:: Direction 1 ::
In the image resizing guide, what does the aspect ratio lock prevent?
:: Direction 2 ::
Update the image resizing guide by writing out its passage starting with "Platform-specific requirements: Social" and going on through "needs before uploading.", with "uploading" swapped for "posting".

:: Text segment ::
-- begin --
You can resize by specifying exact pixel dimensions, by percentage of the original size, or by constraining one dimension and letting the other scale proportionally. The aspect ratio lock prevents accidental stretching — the most common mistake when resizing images manually.

How to Use It

Upload your image. The original dimensions are displayed automatically. Enter the target width, height, or both. With the aspect ratio lock enabled (default), changing one dimension automatically calculates the other to maintain the original proportions. Disable the lock if you need to change the aspect ratio (be aware this will stretch or squeeze the image). Choose the output format — JPEG for photos, PNG for images with transparency or sharp edges — and download.

For percentage resizing, enter a percentage value instead of pixels. 50% gives you half the original dimensions (one-quarter of the original number of pixels). 200% doubles both dimensions (four times the pixels).

Common Use Cases

Platform-specific requirements: Social media platforms, marketplace listings, and various online forms specify exact dimensions for images. Twitter/X header: 1500×500px. LinkedIn company cover: 1128×191px. Amazon product main image: minimum 1000px on the longest side. WhatsApp profile photo: displayed at 200×200px but up to 640×640 is accepted. Resize to what each platform needs before uploading.
-- end --
:: Recorded data ::
-- begin --
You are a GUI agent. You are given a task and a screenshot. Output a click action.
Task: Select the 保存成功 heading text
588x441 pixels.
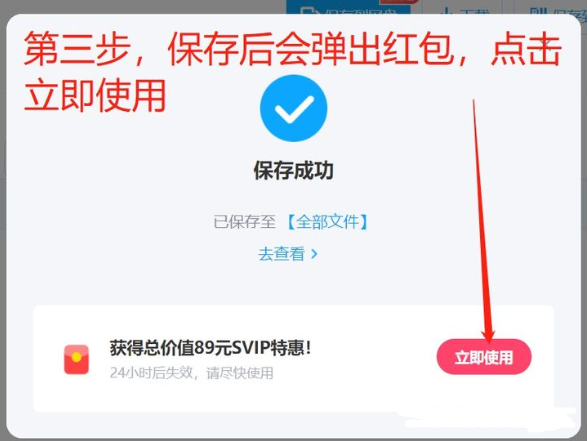coord(294,171)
-- end --
:: Complete answer 1 ::
Accidental stretching.

:: Complete answer 2 ::
Platform-specific requirements: Social media platforms, marketplace listings, and various online forms specify exact dimensions for images. Twitter/X header: 1500×500px. LinkedIn company cover: 1128×191px. Amazon product main image: minimum 1000px on the longest side. WhatsApp profile photo: displayed at 200×200px but up to 640×640 is accepted. Resize to what each platform needs before posting.